Some gay men, meanwhile, are prosecuted for sodomy itself. In September 1997, a man in Rhode Island realized a man he’d picked up had stolen his wallet. When he reported the theft, police charged him with sodomy. Appalled, the state legislature repealed the law.

But Bowers has an even broader effect than these surface evils: It’s profoundly humiliating to have your country brand you a criminal for touching the person you love. “What would it be like to go through life in a society that said the heart of your intimate life is criminal?” asks D’Emilio. “I don’t think that’s something a heterosexual can even imagine.”

The state of Texas, in its argument, says it’s aiming at precisely that effect. Bill Delmore, a Harris County assistant district attorney, says the Texas legislature is fully within its rights to keep the law on the books as “a symbolic expression of disapproval.” Under the Bowers reasoning, he would be right. But it’s not 1986 anymore. In its three gay-rights decisions since then, the U.S. Supreme Court’s language toward lesbians and gay men has been quite respectful—even in Hurley v. Irish-American Gay, Lesbian and Bisexual Group of Boston (1995) and Boy Scouts v. James Dale (2000), when it said private organizations could discriminate against gay men. But can government? No, the Court said in its 1996 Romer v. Evans decision, a state may not “single out” lesbians and gay men in a way that makes them “unequal to everyone else.” Which is precisely what Texas’s sodomy law does, banning only lesbians and gay men from oral and anal sex.

Local Texas papers such as the Waco Tribune-Herald, the Amarillo Globe-News and The (Galveston County) Daily News have been scathing about the measure, writing that the “idiotic law” is a “legal abomination,” that it’s comparable to Taliban rule and that government should “stay out of Americans’ bedrooms ... even in Texas.” In fact, except for The Washington Times, I couldn’t find any national publication or organization that has editorialized in favor of upholding it. U.S. Rep. Barney Frank (D-Mass.) believes that’s because conservatives are “embarrassed by this. The right-wing position is, I think, they shouldn’t have been prosecuted, but the Supreme Court shouldn’t throw the law out, which leaves them with no coherent position.”

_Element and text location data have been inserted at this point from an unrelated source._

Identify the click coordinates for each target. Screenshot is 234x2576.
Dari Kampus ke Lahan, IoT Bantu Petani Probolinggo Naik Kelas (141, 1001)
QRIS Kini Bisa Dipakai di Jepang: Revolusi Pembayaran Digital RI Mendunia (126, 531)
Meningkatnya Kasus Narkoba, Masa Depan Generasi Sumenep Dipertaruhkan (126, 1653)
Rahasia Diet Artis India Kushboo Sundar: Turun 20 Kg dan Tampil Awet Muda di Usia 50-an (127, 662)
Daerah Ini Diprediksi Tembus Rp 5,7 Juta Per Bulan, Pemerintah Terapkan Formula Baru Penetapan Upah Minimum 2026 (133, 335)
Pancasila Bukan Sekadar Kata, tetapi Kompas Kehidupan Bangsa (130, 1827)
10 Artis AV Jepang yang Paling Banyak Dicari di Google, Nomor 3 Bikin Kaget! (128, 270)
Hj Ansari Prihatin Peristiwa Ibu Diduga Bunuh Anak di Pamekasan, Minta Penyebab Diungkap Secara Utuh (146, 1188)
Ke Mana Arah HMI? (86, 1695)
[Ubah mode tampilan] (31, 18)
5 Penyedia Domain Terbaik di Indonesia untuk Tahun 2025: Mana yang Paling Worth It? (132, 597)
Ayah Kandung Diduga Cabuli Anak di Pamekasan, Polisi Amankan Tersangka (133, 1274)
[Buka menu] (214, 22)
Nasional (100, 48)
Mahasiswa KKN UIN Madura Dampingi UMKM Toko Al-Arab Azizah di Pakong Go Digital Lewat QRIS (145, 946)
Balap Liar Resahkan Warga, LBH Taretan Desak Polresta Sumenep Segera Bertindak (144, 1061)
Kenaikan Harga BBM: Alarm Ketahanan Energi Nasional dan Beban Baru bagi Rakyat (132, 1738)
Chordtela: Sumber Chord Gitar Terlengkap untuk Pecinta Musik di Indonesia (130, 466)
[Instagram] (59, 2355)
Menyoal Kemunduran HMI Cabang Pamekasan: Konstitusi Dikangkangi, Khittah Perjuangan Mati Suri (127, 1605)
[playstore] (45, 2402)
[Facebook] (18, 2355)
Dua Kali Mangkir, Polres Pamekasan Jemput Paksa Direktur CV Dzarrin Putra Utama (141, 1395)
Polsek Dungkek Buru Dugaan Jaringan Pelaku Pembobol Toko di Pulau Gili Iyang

A little win ... or the big one? The worst possible outcome—a ringing endorsement of Bowers—is considered neither very likely nor very damaging by gay civil-rights lawyers. Explains Hyde, “That just means we are where we are: very steadily knocking these things down state by state, which will continue.”

The second possible outcome is an equal-protection win, saying that states can criminalize oral or anal sex—but only if they ban it for everyone. That would end the homosexual-only sodomy laws in Missouri, Kansas, Oklahoma and Texas. Even better, it might defang the other nine state laws as well, making it clear that they truly apply to everyone.

But here’s why many people are holding their breath: The Court accepted review on whether it should overturn Bowers outright. Lawrence could conceivably declare that American lesbians and gay men are no longer moral lepers but ordinary citizens. “One of the most interesting things about the gay and lesbian movement is that there have been almost no major moments of victory,” says D’Emilio. “There’s no suffrage amendment, no voting-rights act, no Brown decision, no Roe v. Wade.” If Lawrence is that victory—well, let’s just say there might be a really big celebration this July.